:: Text for analysis ::

[racket] TR Parameterization Question
On Fri, Nov 2, 2012 at 2:40 PM, Ray Racine <ray.racine at gmail.com> wrote:
> The immediate below works for me. It nags in the sense that S1 has a
> irrelevant type parameter.
> Below I attempt to shift the type parameter inside, which the TR parse
> happily allows. However, later things fall apart.
>
> One interpretation of what I'm tying to do is: S0 encodes a Collection of T,
> S1 encodes a filter of a Collection of T and S2 encodes a mapping of a
> Collection of T to a Collection of V.
>
> Roughly supports a running of a combinations of S as follows:
> (applyS (applyS s0 s1) s2) ==> '(hello world)
>
> So which of the following are correct statements.
> 1) In the below, the parameterization of f in S2 should give a syntax error.
> 2) In the below, it should work but there is a TR bug or I'm doing it wrong
> etc.
> 3) In the below, the S2 definition and parameterization of f is
> syntactically fine but it doesn't mean what I think it means.
> 4) In the above, there is a way to do the above and avoid the use of the
> dummy Nothing in S1.

Pixel coordinate grounding data:
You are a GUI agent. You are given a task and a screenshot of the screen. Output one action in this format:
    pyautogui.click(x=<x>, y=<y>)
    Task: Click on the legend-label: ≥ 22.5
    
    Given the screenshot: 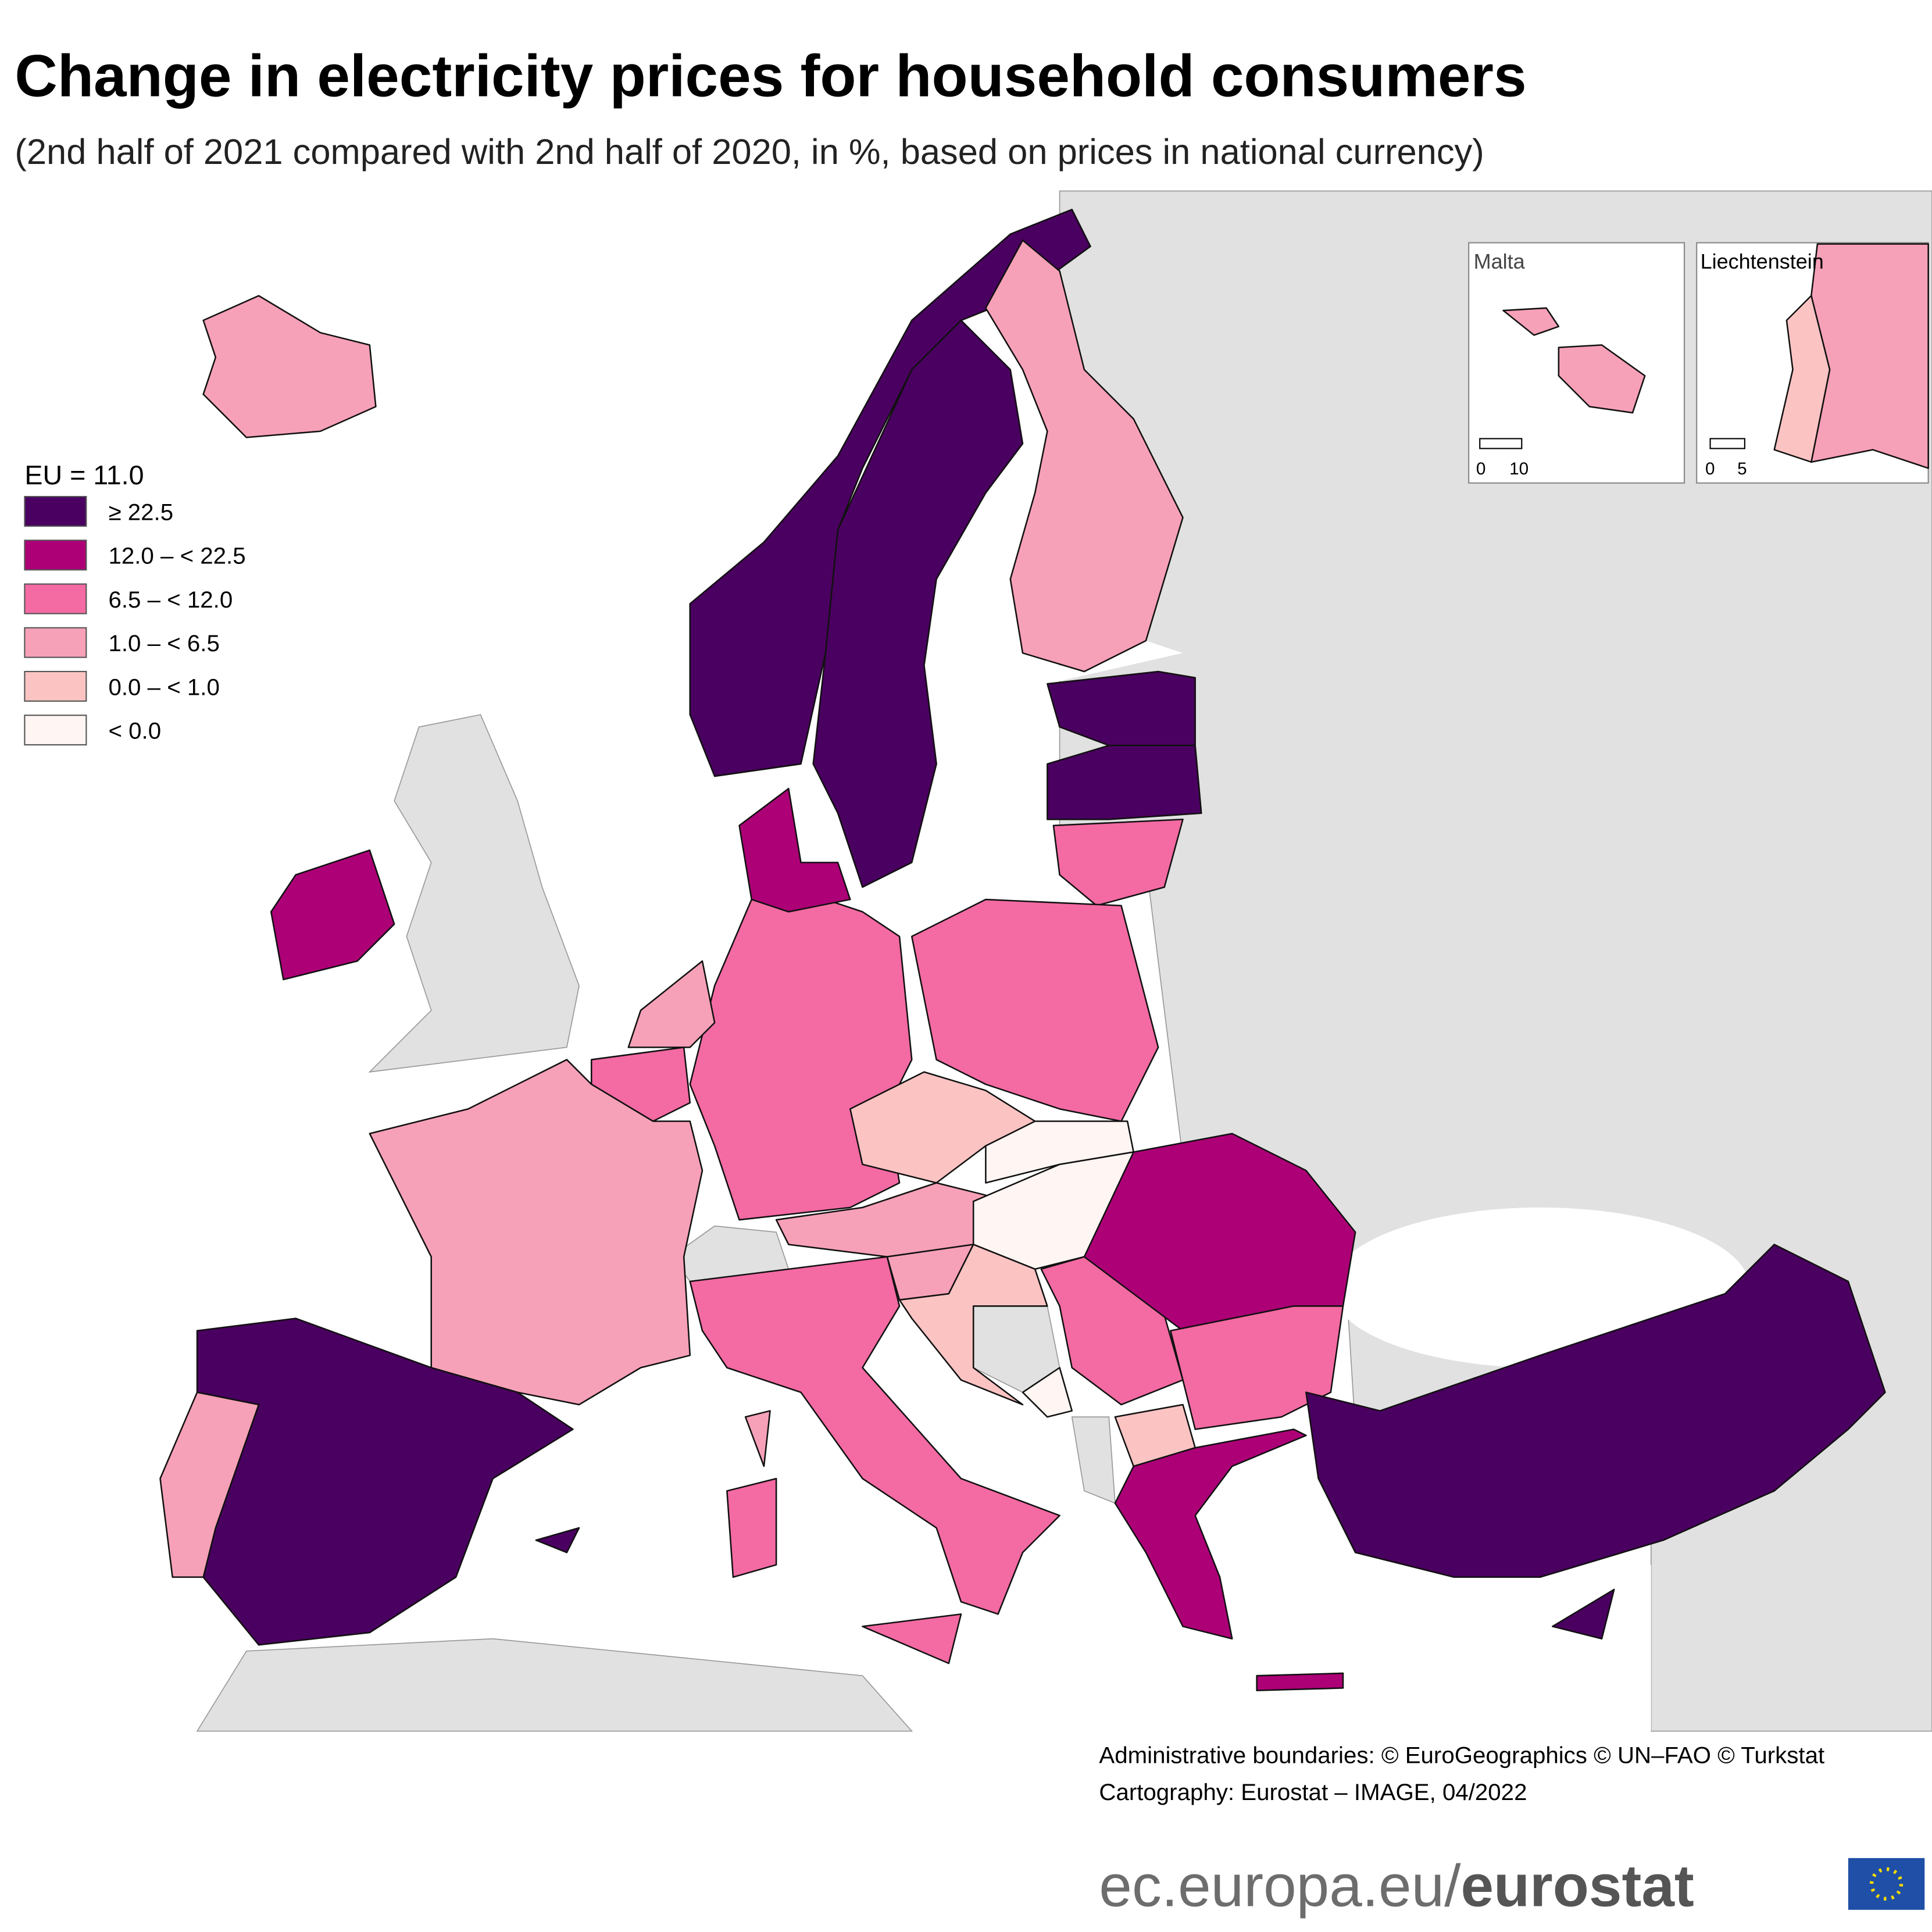 What is the action you would take?
    pyautogui.click(x=141, y=512)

:: Problem 1 ::
Answer these questions about the TR Parameterization Question text:
(a) Who wrote the quoted message, according to its header line?
(b) What does S1 encode?
(c) What result is shown for (applyS (applyS s0 s1) s2)?
:: Problem 2 ::
Translate this sentence from the TR Parameterization Question text into Spanish: "Below I attempt to shift the type parameter inside, which the TR parse happily allows."
:: Problem 3 ::
Write out part of the TR Parameterization Question text exactly, starting with "[racket] TR Parameterization" and going on through "things fall apart.".
None of the pixel coordinate grounding lines are needed here.

:: Exercise response 1 ::
(a) Ray Racine
(b) A filter of a Collection of T
(c) '(hello world)

:: Exercise response 2 ::
A continuación intento desplazar el parámetro de tipo hacia dentro, lo cual el análisis sintáctico de TR permite sin problemas.

:: Exercise response 3 ::
[racket] TR Parameterization Question
On Fri, Nov 2, 2012 at 2:40 PM, Ray Racine <ray.racine at gmail.com> wrote:
> The immediate below works for me. It nags in the sense that S1 has a
> irrelevant type parameter.
> Below I attempt to shift the type parameter inside, which the TR parse
> happily allows. However, later things fall apart.